EXERCISE MATERIAL

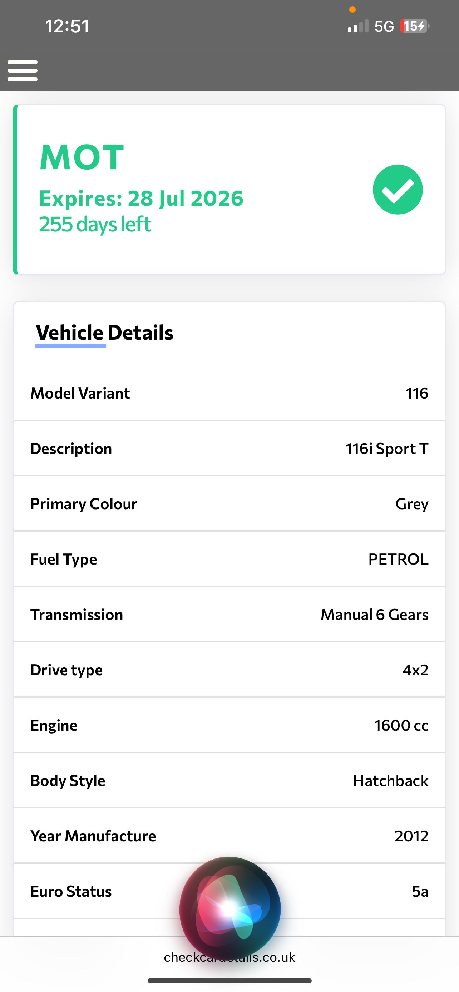The height and width of the screenshot is (992, 459).
Task: Select the Description 116i Sport T row
Action: click(229, 449)
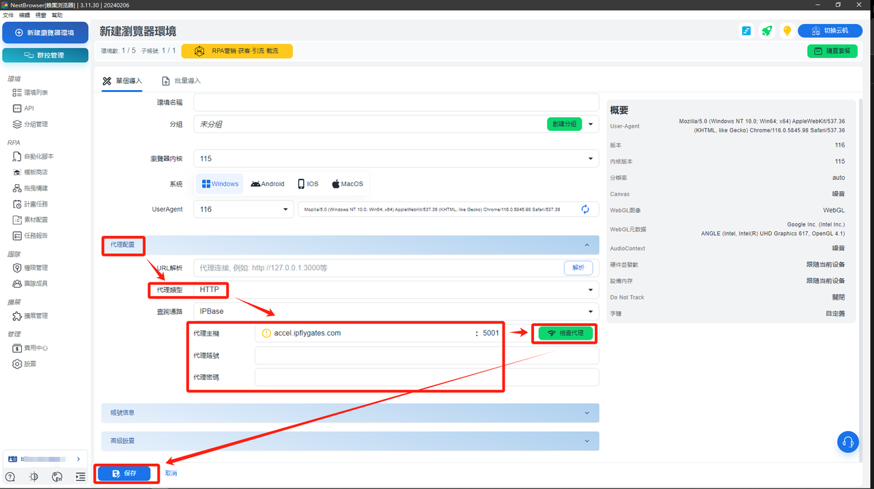Open the blue headset support icon
874x489 pixels.
(847, 442)
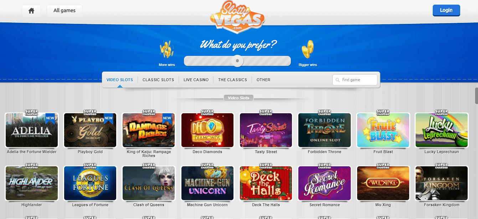Launch the Fruit Blast game
Screen dimensions: 478x219
(383, 130)
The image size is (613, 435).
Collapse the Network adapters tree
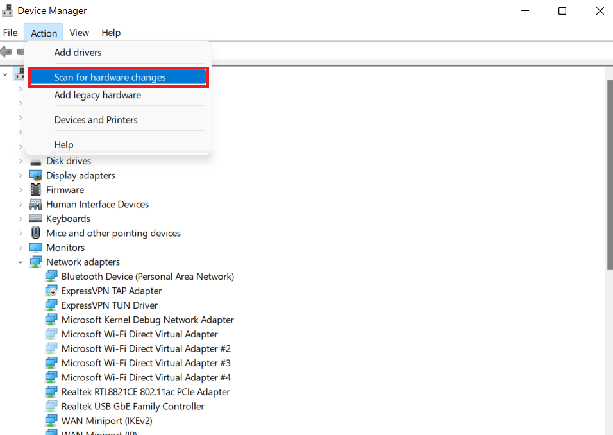(x=20, y=262)
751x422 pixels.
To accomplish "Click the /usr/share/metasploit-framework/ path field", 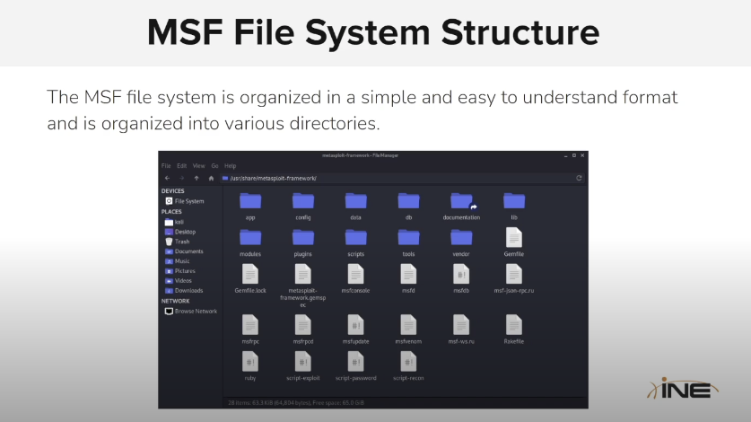I will coord(395,178).
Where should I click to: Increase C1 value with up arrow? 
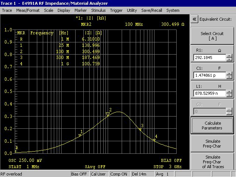pyautogui.click(x=229, y=73)
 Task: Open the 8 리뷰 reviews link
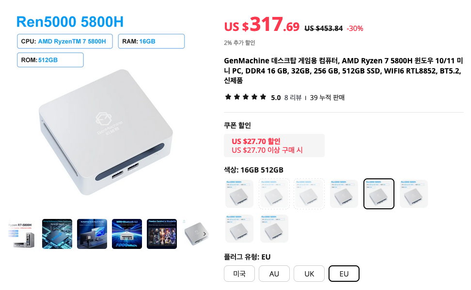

ABOUT THIS EXERCISE
Please set down the lines from the one with "Where should I" to the end of the entries above, exactly as they are, and drop every picture.

TASK RESPONSE
Where should I click to: Increase C1 value with up arrow? 
pyautogui.click(x=229, y=73)
 Task: Open the 8 리뷰 reviews link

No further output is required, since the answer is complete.